§ Task statement
Copy verbatim the lines from the line with "1259x952 pixels." up to and including the final line.

====== Supplied records ======

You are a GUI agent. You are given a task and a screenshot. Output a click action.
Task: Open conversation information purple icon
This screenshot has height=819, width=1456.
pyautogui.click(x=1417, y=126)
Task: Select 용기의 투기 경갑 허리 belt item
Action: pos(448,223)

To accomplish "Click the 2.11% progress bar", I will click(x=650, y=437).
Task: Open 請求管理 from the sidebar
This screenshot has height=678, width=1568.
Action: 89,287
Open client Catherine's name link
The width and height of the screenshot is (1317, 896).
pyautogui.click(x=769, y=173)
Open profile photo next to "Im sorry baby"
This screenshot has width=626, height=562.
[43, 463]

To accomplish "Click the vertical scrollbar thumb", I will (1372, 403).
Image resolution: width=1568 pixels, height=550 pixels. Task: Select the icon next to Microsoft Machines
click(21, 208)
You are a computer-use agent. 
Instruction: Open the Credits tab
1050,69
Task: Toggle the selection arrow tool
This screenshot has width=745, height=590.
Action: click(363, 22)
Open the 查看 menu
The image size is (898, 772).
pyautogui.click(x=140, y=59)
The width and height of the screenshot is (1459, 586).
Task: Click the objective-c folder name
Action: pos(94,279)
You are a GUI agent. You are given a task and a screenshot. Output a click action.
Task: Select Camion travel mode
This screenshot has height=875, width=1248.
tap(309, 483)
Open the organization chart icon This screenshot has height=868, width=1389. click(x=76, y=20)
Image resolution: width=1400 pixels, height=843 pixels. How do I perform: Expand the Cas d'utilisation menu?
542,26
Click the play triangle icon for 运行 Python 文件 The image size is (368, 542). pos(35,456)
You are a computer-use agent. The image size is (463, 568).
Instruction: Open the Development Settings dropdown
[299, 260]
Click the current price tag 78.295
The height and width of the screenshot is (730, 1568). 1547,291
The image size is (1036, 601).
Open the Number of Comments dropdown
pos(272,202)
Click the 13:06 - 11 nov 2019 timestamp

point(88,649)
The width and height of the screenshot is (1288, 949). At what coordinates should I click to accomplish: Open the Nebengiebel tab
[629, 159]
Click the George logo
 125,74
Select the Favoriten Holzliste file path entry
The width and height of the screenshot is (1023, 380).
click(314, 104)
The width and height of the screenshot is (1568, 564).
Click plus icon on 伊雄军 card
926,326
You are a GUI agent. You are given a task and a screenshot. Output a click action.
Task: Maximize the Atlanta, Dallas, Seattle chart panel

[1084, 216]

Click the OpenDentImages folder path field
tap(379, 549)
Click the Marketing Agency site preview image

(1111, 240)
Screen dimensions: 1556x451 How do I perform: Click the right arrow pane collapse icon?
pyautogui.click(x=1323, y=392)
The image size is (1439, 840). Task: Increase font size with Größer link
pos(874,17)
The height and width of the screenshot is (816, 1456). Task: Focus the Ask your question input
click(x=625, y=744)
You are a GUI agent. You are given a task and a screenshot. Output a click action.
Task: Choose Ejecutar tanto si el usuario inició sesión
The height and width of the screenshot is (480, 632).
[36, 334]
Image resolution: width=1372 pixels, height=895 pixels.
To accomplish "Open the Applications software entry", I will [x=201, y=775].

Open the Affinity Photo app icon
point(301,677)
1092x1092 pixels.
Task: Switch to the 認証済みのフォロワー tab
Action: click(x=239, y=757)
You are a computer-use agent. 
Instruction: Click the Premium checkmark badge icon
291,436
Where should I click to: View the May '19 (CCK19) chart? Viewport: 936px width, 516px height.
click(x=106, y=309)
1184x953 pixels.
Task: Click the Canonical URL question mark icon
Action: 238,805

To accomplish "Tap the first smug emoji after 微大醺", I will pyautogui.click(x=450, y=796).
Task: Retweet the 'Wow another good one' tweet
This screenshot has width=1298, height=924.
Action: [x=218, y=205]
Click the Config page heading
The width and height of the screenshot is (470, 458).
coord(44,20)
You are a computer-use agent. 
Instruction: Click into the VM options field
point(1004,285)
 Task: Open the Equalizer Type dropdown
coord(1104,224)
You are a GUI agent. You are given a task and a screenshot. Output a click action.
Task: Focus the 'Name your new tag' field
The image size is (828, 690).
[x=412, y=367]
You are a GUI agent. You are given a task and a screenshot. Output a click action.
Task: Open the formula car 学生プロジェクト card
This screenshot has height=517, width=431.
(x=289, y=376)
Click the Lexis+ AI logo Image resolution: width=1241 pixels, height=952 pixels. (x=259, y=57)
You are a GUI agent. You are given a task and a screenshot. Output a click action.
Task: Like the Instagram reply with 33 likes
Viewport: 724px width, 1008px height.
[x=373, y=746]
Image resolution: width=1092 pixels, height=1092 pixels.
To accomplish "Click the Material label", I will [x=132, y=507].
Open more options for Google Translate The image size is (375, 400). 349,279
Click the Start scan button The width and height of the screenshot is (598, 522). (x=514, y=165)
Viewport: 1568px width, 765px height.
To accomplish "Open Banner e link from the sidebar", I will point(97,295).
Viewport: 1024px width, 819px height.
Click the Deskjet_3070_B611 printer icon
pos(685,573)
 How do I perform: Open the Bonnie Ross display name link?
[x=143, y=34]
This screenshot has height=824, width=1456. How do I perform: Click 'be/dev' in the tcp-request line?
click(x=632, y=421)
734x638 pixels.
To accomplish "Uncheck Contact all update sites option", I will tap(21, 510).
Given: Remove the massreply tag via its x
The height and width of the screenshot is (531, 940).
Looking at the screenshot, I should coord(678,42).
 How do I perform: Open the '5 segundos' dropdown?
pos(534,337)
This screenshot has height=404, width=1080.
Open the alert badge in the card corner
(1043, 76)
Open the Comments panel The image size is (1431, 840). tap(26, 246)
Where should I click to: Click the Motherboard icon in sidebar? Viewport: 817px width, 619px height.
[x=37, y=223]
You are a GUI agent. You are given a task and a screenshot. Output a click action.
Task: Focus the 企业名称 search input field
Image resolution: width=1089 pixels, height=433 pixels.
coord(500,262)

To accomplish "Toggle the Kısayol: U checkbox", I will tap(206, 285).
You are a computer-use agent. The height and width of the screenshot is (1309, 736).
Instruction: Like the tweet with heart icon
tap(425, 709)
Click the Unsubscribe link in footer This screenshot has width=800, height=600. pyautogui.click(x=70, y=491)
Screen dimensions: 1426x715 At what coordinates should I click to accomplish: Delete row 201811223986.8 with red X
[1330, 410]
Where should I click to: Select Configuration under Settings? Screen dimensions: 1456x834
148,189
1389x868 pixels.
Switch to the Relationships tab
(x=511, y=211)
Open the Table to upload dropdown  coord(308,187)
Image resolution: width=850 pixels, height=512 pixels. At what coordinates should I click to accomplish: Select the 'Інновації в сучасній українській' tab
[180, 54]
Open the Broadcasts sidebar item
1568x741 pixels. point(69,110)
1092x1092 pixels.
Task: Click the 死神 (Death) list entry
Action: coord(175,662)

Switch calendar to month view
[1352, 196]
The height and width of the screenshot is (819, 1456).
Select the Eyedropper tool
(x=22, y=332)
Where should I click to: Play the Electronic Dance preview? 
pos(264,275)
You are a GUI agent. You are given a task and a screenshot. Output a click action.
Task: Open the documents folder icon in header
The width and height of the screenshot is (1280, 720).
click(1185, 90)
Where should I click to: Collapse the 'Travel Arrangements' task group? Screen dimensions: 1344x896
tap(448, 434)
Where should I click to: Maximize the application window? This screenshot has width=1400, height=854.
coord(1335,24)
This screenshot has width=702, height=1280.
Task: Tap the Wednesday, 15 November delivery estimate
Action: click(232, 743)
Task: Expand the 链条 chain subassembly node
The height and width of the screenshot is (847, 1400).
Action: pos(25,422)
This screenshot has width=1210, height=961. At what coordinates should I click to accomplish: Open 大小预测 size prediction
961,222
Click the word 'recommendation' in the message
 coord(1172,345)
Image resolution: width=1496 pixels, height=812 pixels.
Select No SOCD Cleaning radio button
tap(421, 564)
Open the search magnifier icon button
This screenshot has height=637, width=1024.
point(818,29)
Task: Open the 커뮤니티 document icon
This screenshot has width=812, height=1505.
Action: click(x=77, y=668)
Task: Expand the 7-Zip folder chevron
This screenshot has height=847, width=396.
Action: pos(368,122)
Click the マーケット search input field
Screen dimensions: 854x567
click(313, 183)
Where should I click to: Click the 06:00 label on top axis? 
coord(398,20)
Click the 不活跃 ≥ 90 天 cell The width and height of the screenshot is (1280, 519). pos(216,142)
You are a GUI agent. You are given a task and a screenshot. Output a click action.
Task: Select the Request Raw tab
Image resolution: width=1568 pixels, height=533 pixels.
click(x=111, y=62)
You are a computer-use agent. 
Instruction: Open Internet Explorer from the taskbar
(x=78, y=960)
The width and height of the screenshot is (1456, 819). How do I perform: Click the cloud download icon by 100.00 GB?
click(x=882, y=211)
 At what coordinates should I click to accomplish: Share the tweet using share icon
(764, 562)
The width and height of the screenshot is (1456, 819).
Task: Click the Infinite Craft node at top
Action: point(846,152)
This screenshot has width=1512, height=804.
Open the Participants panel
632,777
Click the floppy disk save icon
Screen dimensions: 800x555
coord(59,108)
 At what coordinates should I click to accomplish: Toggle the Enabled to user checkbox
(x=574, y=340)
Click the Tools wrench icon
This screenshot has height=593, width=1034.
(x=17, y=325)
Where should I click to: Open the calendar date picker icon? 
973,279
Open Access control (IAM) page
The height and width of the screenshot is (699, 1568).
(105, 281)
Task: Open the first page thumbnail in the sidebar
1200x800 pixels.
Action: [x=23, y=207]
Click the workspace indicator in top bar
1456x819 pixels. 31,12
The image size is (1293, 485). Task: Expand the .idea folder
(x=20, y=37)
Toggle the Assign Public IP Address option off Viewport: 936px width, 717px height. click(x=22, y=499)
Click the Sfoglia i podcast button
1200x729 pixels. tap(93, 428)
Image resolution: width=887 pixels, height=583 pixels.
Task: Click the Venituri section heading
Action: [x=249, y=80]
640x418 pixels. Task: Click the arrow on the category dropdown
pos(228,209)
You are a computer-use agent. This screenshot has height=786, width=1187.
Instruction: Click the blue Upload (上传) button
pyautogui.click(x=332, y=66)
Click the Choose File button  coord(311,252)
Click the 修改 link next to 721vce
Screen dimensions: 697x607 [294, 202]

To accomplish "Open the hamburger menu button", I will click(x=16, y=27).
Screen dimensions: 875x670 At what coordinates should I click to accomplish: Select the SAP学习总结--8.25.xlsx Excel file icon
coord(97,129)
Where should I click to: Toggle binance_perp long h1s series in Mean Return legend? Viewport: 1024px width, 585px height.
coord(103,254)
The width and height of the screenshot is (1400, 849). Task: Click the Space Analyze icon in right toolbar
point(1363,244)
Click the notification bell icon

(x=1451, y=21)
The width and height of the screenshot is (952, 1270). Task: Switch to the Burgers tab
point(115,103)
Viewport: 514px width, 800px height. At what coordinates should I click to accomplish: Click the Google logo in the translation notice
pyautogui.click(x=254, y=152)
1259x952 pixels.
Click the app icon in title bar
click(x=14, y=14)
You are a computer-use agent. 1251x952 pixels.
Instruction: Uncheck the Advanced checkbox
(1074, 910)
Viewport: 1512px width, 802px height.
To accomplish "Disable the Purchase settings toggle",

======

§ Exercise answer
1259x952 pixels.
Click the app icon in title bar
click(x=14, y=14)
You are a computer-use agent. 1251x952 pixels.
Instruction: Uncheck the Advanced checkbox
(1074, 910)
Viewport: 1512px width, 802px height.
To accomplish "Disable the Purchase settings toggle",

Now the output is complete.